The laws and regulations on THC in hemp-based health products are as convoluted as other parts of cannabis law. Right after the turn of the century, the DEA made a high-handed proclamation that no hemp products could exist in the US if they had any amounts of THC.
Thankfully, they were sued by a hemp advocacy group, led by David Bronner, son of Dr. Bronner of soap and health food fame, and the hemp forces won in around 2006. The court basically told the DEA to keep their hands off hemp-based products that were not meant to get someone high. And this is the situation we work under today, and why we have hemp-based beer, salad dressing made from hemp oil, and a myriad of similar products.
GoldNApel 10-12-2013
Q. Why not wait until there are clinical trials?
I think there is an obvious two-fold answer: People are dying and a huge body of research shows that concentrated cannabis medicine may save their lives.
Clinical trials are an important part of medicine. Almost all pharmaceutical medicines have very close ratios between the effective dose and the LD-50 (lethal dose). Pharmaceuticals are, in a word, dangerous. Also pharmaceutical drugs can have bad effects that show up years later, or even in the next generation or in an unborn child. Vast amounts of testing are needed before a new pharmaceutical can and should be brought to market; in many cases I am for far more stringent testing than what we have now.
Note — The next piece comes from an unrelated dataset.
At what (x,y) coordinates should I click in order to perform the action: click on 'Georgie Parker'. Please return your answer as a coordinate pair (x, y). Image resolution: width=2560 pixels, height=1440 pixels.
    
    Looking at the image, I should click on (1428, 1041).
That's not to say that all herbal or natural drugs are safe. But, when judged by the best yardstick for safety that I can imagine - the ratio between effective dose and lethal dose - cannabis is the safest and most tested medicine on the face of the earth.
It has been used for thousands of years and never killed a single person. The most powerful governments have been trying to prove its dangers for fifty years, spent fortunes trying to do so, and have found no negative effects on the body.
So while I am a huge believer in the value of clinical testing to determine the safety of new pharmaceuticals, I am hesitant to withhold our new medicine from those who need it just to repeat safety testing on the safest and most-tested herbal medicine on the face of the earth. But, rest assured, clinical trials will be initiated in a timely manner on all of the Dharmanol products.